Source records.
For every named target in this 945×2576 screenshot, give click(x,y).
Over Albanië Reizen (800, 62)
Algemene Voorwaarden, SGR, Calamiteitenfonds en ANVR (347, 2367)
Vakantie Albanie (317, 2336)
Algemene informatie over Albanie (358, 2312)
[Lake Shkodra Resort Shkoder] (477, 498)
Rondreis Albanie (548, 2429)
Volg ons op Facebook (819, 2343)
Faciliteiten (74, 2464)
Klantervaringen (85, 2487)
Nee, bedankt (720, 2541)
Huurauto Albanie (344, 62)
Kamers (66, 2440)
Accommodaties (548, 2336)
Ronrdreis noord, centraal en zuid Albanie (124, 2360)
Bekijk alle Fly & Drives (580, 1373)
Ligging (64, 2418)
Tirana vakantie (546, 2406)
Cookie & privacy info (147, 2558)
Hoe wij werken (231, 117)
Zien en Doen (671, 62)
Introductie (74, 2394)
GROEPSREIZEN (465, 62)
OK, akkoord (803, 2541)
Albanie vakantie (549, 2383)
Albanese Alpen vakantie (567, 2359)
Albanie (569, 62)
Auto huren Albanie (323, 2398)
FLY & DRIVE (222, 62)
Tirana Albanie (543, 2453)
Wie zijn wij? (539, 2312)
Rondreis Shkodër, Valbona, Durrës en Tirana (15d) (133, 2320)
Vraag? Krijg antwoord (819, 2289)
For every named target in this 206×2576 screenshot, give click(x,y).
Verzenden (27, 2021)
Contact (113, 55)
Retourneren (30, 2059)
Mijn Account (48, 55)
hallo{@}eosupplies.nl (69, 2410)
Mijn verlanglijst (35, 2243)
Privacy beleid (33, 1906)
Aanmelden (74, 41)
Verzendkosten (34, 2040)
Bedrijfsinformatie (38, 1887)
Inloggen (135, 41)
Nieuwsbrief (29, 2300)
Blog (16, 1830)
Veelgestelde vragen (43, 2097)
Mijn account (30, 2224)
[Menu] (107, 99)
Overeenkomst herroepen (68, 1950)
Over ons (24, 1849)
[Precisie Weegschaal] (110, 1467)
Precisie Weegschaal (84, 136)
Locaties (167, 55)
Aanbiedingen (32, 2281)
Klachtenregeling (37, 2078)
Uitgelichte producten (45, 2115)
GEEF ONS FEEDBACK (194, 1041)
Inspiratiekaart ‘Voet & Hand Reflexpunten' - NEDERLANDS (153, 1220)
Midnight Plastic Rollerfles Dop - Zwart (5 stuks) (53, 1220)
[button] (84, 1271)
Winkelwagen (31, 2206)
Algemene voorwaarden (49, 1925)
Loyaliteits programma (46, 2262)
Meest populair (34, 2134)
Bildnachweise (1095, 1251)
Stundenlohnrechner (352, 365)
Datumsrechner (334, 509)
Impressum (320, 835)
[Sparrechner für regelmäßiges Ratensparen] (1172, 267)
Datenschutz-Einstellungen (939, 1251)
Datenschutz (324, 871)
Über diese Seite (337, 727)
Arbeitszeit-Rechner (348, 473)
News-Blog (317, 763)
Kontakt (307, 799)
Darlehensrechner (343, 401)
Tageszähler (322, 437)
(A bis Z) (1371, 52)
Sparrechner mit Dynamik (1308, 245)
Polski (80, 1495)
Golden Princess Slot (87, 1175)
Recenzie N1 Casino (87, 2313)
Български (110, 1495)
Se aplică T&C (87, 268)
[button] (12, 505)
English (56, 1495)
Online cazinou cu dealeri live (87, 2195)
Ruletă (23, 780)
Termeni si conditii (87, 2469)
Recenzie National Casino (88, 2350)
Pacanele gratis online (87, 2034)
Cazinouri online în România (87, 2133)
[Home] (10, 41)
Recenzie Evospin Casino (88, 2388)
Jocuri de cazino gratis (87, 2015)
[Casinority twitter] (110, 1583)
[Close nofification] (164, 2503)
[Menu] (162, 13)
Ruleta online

What is being asked. What is wanted is the full set of entries above, reproduced exactly.

Solution to this problem.
For every named target in this 945×2576 screenshot, give click(x,y).
Over Albanië Reizen (800, 62)
Algemene Voorwaarden, SGR, Calamiteitenfonds en ANVR (347, 2367)
Vakantie Albanie (317, 2336)
Algemene informatie over Albanie (358, 2312)
[Lake Shkodra Resort Shkoder] (477, 498)
Rondreis Albanie (548, 2429)
Volg ons op Facebook (819, 2343)
Faciliteiten (74, 2464)
Klantervaringen (85, 2487)
Nee, bedankt (720, 2541)
Huurauto Albanie (344, 62)
Kamers (66, 2440)
Accommodaties (548, 2336)
Ronrdreis noord, centraal en zuid Albanie (124, 2360)
Bekijk alle Fly & Drives (580, 1373)
Ligging (64, 2418)
Tirana vakantie (546, 2406)
Cookie & privacy info (147, 2558)
Hoe wij werken (231, 117)
Zien en Doen (671, 62)
Introductie (74, 2394)
GROEPSREIZEN (465, 62)
OK, akkoord (803, 2541)
Albanie vakantie (549, 2383)
Albanese Alpen vakantie (567, 2359)
Albanie (569, 62)
Auto huren Albanie (323, 2398)
FLY & DRIVE (222, 62)
Tirana Albanie (543, 2453)
Wie zijn wij? (539, 2312)
Rondreis Shkodër, Valbona, Durrës en Tirana (15d) (133, 2320)
Vraag? Krijg antwoord (819, 2289)
For every named target in this 206×2576 screenshot, give click(x,y).
Verzenden (27, 2021)
Contact (113, 55)
Retourneren (30, 2059)
Mijn Account (48, 55)
hallo{@}eosupplies.nl (69, 2410)
Mijn verlanglijst (35, 2243)
Privacy beleid (33, 1906)
Aanmelden (74, 41)
Verzendkosten (34, 2040)
Bedrijfsinformatie (38, 1887)
Inloggen (135, 41)
Nieuwsbrief (29, 2300)
Blog (16, 1830)
Veelgestelde vragen (43, 2097)
Mijn account (30, 2224)
[Menu] (107, 99)
Overeenkomst herroepen (68, 1950)
Over ons (24, 1849)
[Precisie Weegschaal] (110, 1467)
Precisie Weegschaal (84, 136)
Locaties (167, 55)
Aanbiedingen (32, 2281)
Klachtenregeling (37, 2078)
Uitgelichte producten (45, 2115)
GEEF ONS FEEDBACK (194, 1041)
Inspiratiekaart ‘Voet & Hand Reflexpunten' - NEDERLANDS (153, 1220)
Midnight Plastic Rollerfles Dop - Zwart (5 stuks) (53, 1220)
[button] (84, 1271)
Winkelwagen (31, 2206)
Algemene voorwaarden (49, 1925)
Loyaliteits programma (46, 2262)
Meest populair (34, 2134)
Bildnachweise (1095, 1251)
Stundenlohnrechner (352, 365)
Datumsrechner (334, 509)
Impressum (320, 835)
[Sparrechner für regelmäßiges Ratensparen] (1172, 267)
Datenschutz-Einstellungen (939, 1251)
Datenschutz (324, 871)
Über diese Seite (337, 727)
Arbeitszeit-Rechner (348, 473)
News-Blog (317, 763)
Kontakt (307, 799)
Darlehensrechner (343, 401)
Tageszähler (322, 437)
(A bis Z) (1371, 52)
Sparrechner mit Dynamik (1308, 245)
Polski (80, 1495)
Golden Princess Slot (87, 1175)
Recenzie N1 Casino (87, 2313)
Български (110, 1495)
Se aplică T&C (87, 268)
[button] (12, 505)
English (56, 1495)
Online cazinou cu dealeri live (87, 2195)
Ruletă (23, 780)
Termeni si conditii (87, 2469)
Recenzie National Casino (88, 2350)
Pacanele gratis online (87, 2034)
Cazinouri online în România (87, 2133)
[Home] (10, 41)
Recenzie Evospin Casino (88, 2388)
Jocuri de cazino gratis (87, 2015)
[Casinority twitter] (110, 1583)
[Close nofification] (164, 2503)
[Menu] (162, 13)
Ruleta online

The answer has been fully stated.